* _Requirement_
Skip every picture. Print each line from the one containing "Where should I" through the end of the records below, word for word.
BEGIN Material provided
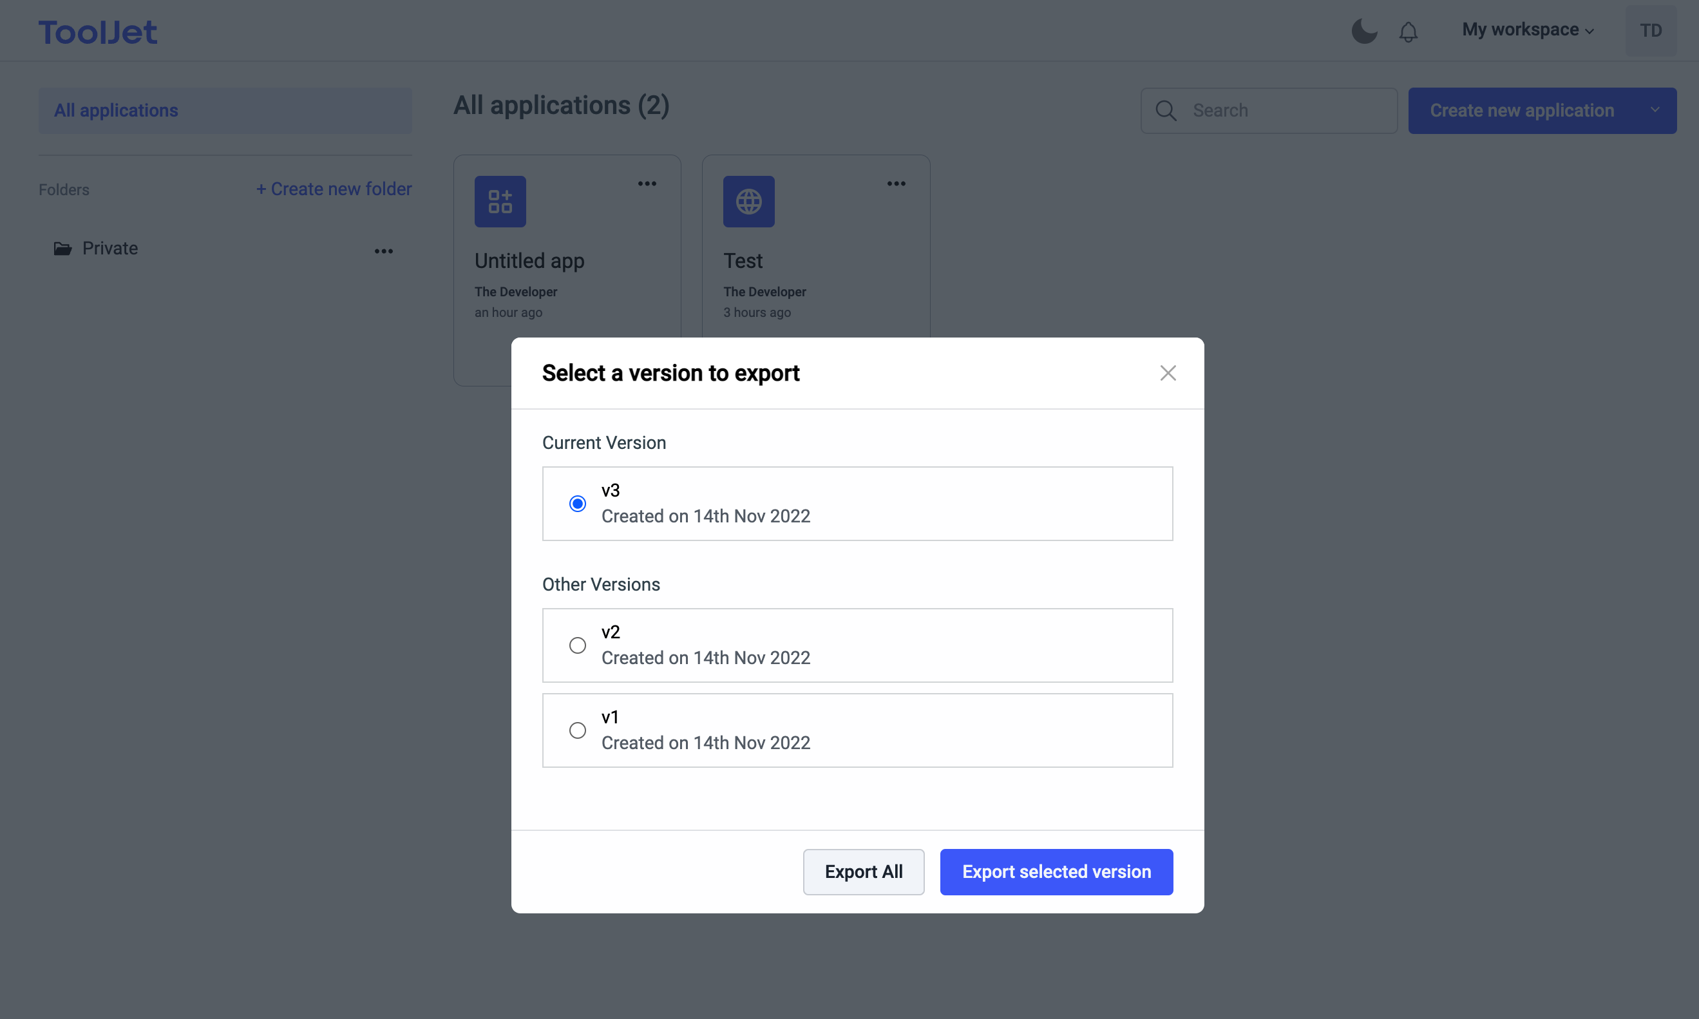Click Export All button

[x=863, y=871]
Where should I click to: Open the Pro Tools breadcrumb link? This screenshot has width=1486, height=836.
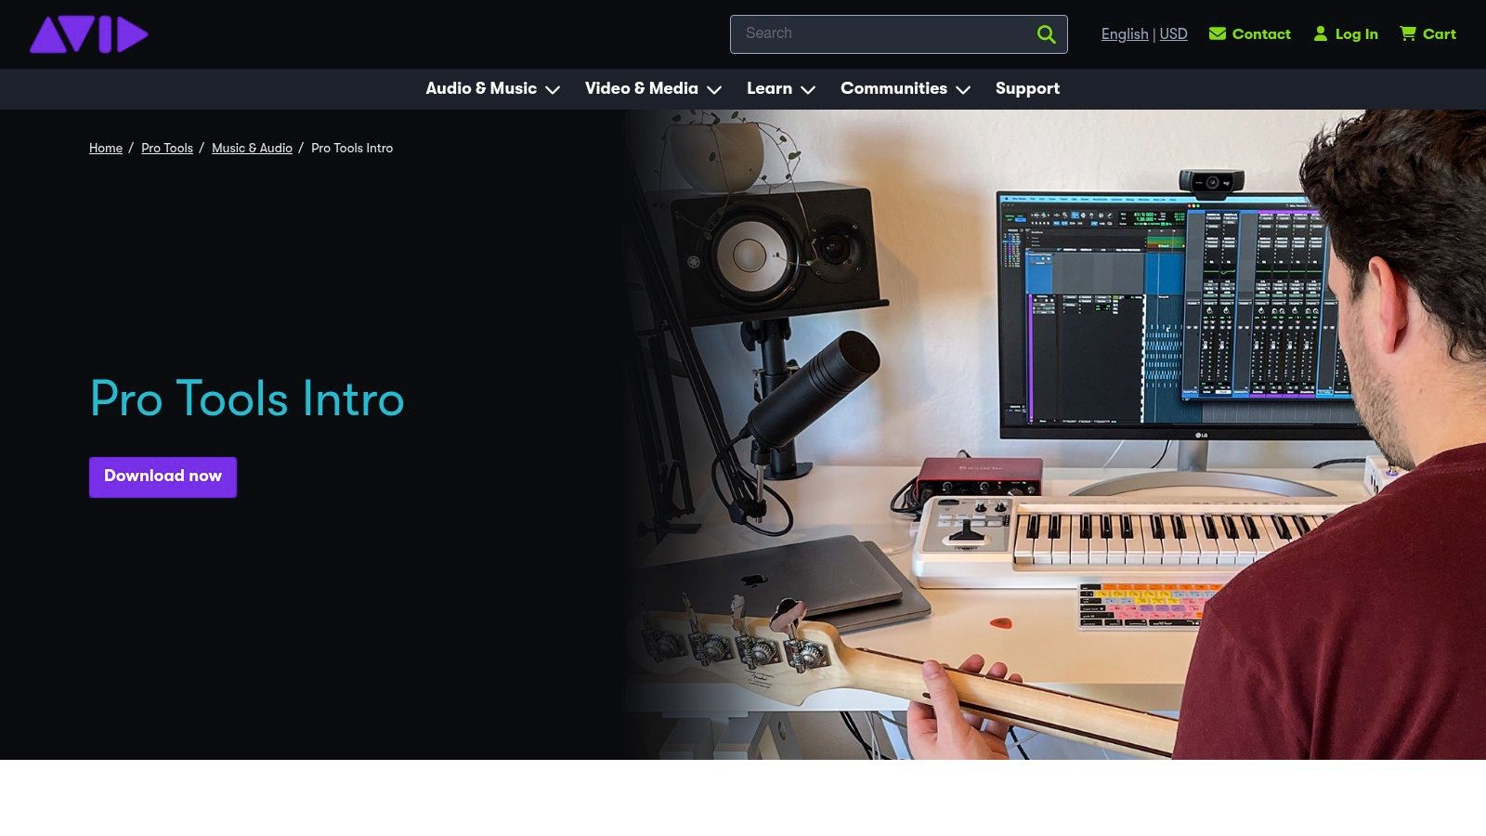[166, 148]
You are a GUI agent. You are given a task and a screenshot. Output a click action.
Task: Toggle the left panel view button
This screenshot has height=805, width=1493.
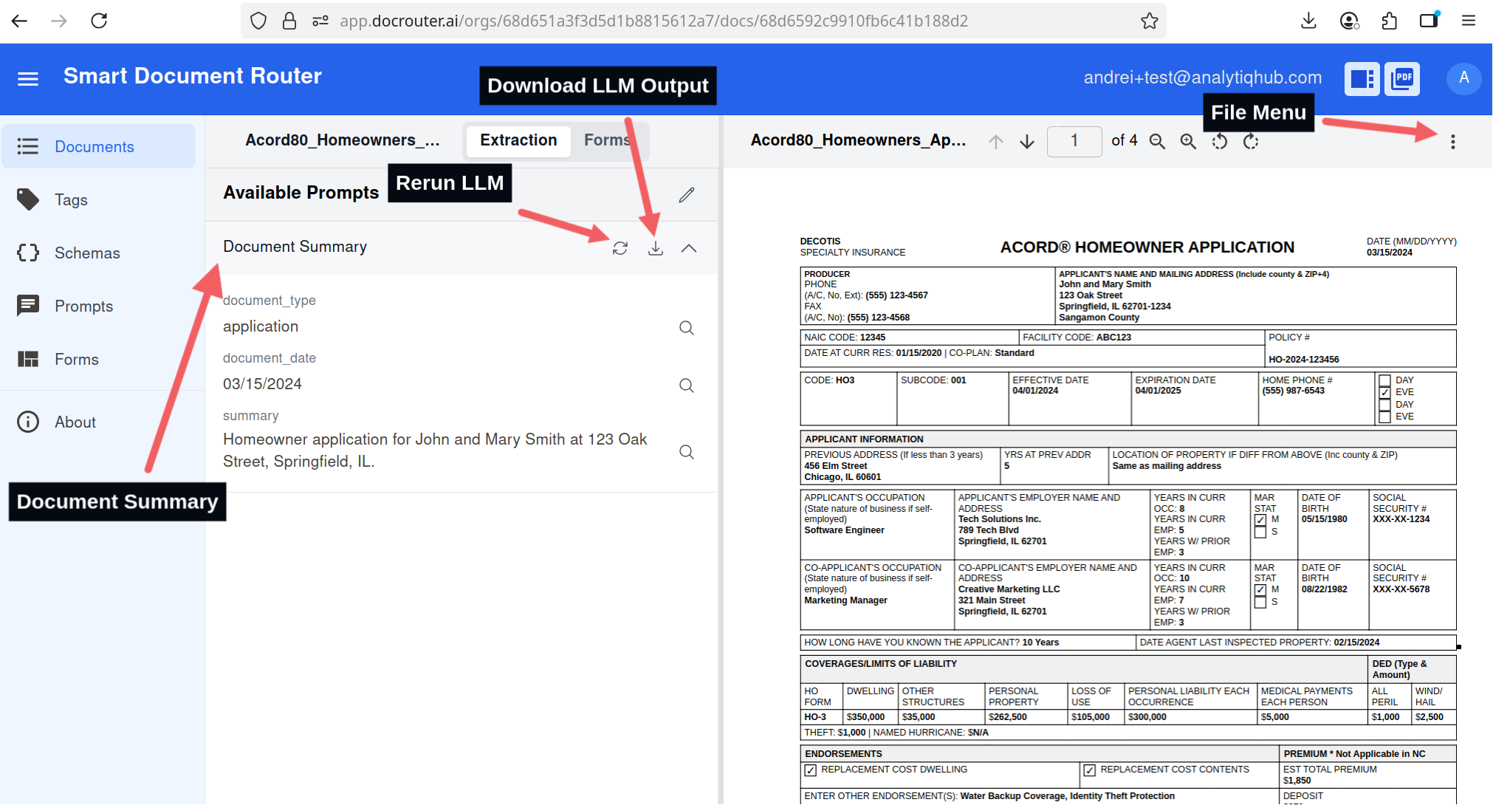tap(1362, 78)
END Material provided
* _Worked solution_
Where should I click to: Open the Pro Tools breadcrumb link? This screenshot has width=1486, height=836.
[166, 148]
You are a GUI agent. You are given a task and a screenshot. Output a click action.
Task: Toggle the left panel view button
This screenshot has height=805, width=1493.
tap(1362, 78)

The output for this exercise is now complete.